# [RECORDED DATA]
········
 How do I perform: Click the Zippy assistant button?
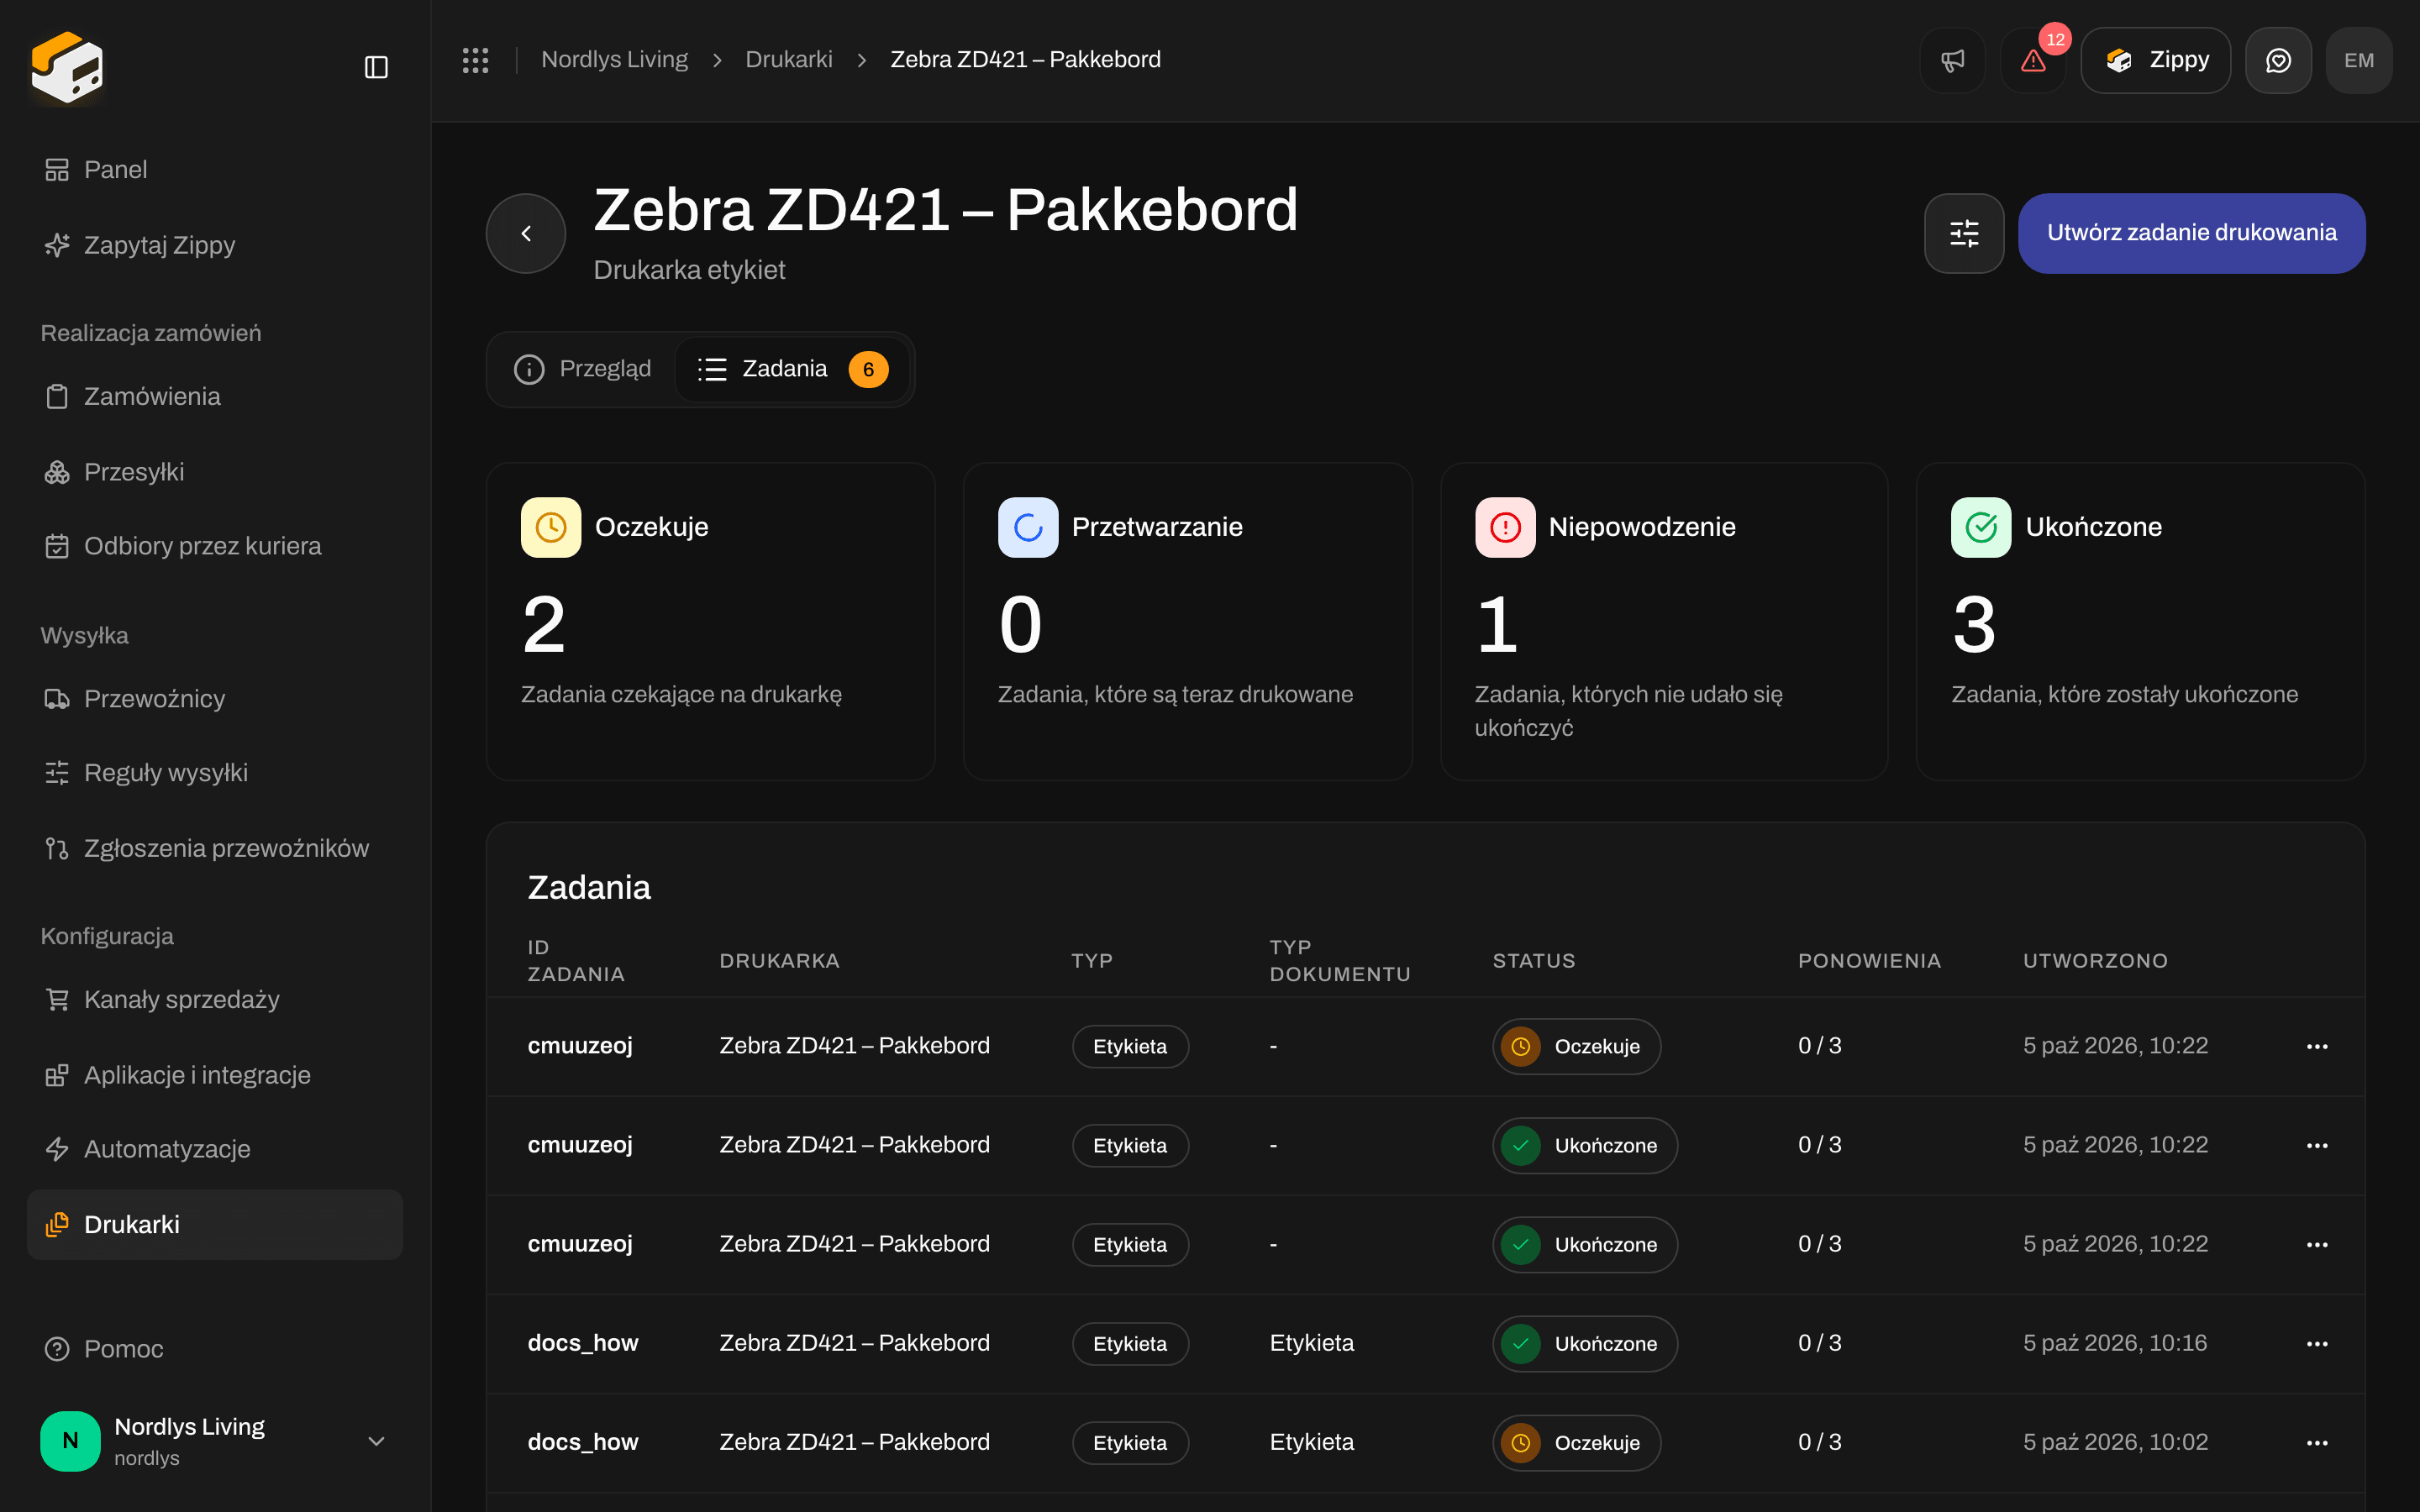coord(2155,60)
········
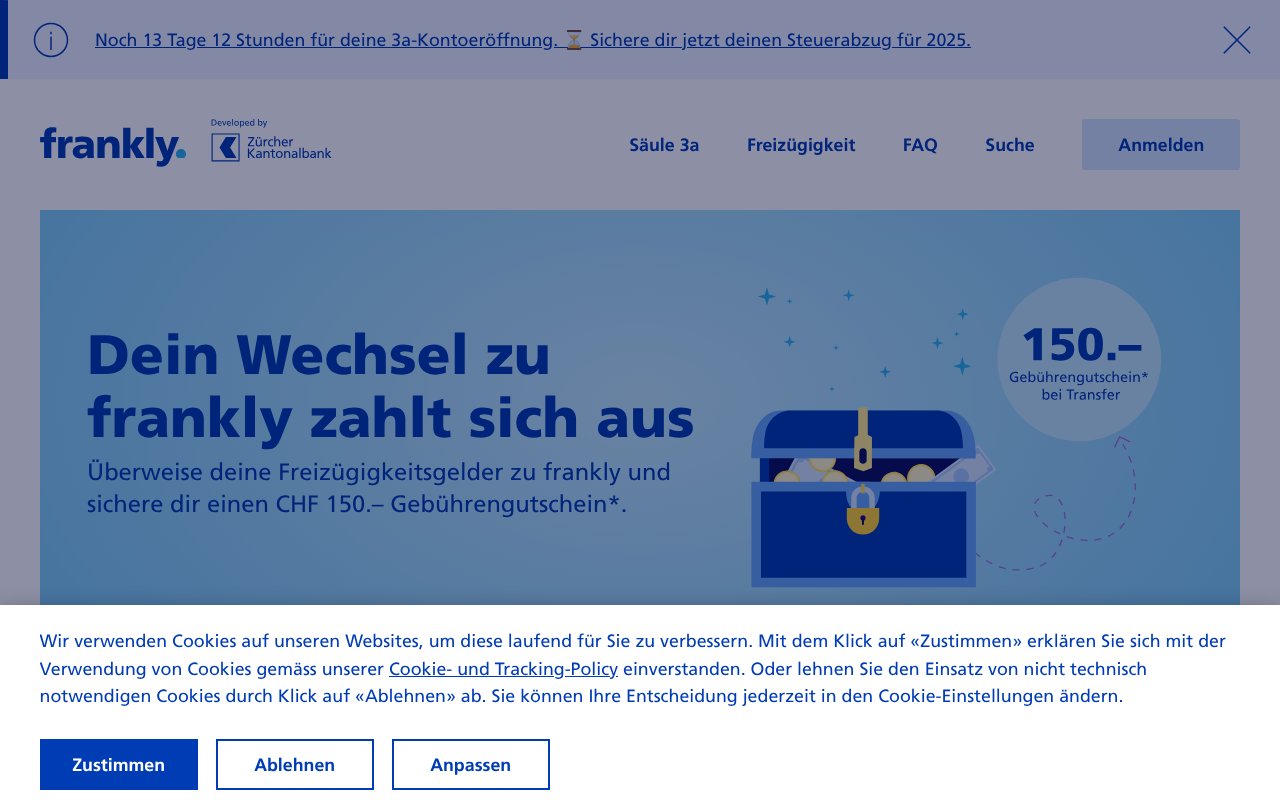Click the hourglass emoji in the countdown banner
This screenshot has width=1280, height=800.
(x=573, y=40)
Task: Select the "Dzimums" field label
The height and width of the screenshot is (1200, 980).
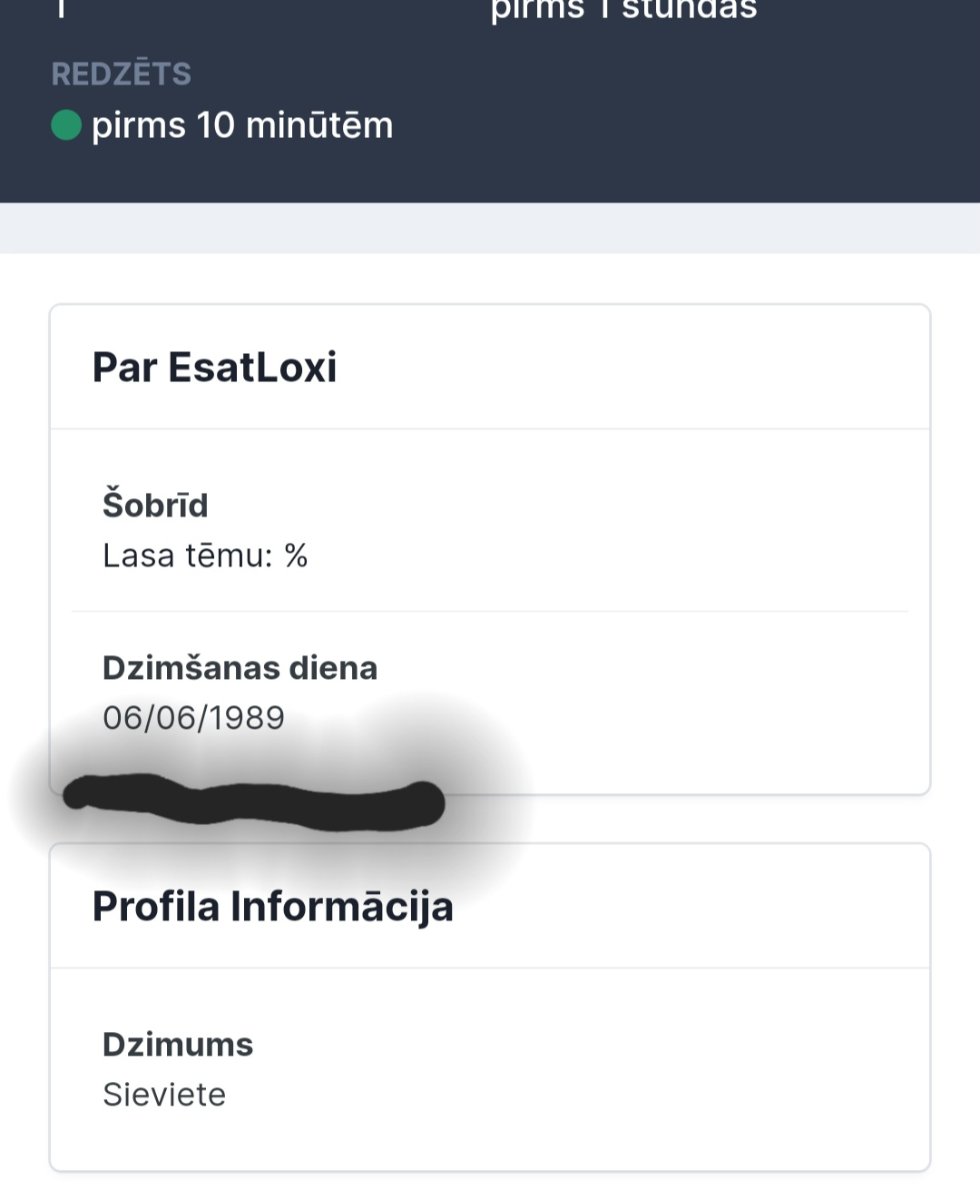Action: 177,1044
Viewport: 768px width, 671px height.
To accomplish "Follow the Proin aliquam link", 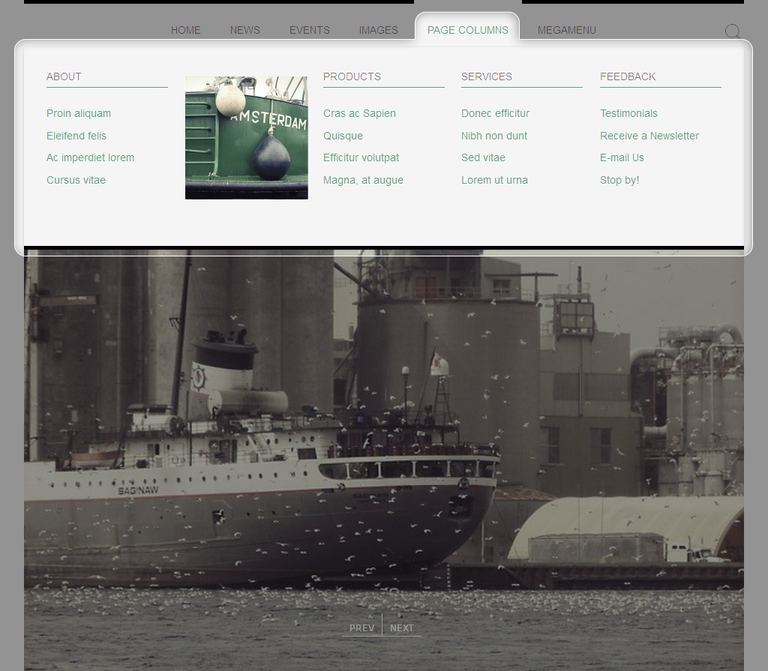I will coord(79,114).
········
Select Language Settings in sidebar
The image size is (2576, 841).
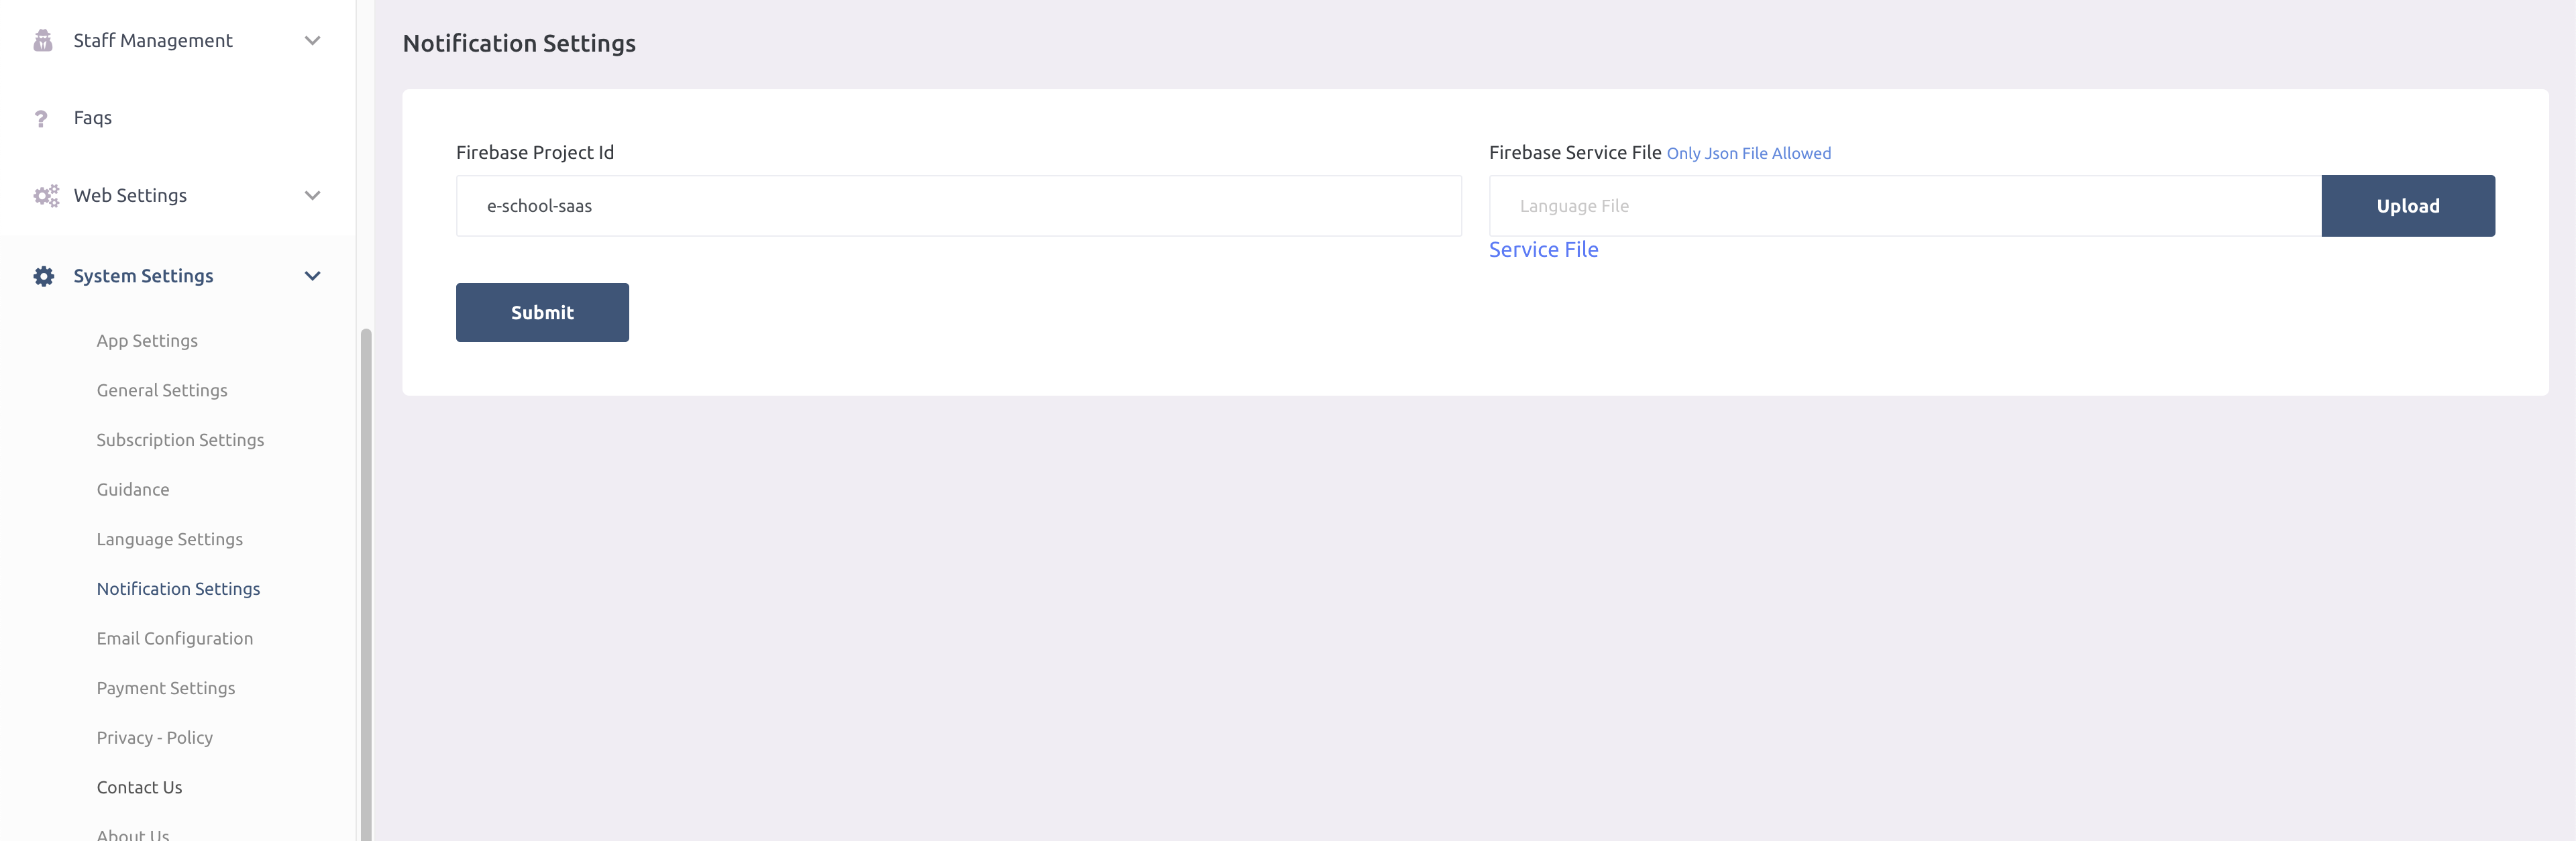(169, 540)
········
# [WHAT TO WORK ON]
For every line above that has "Select" in it, copy the line.

# [EXERCISE ANSWER]
Task: Select the "Dzimums" field label
Select Language Settings in sidebar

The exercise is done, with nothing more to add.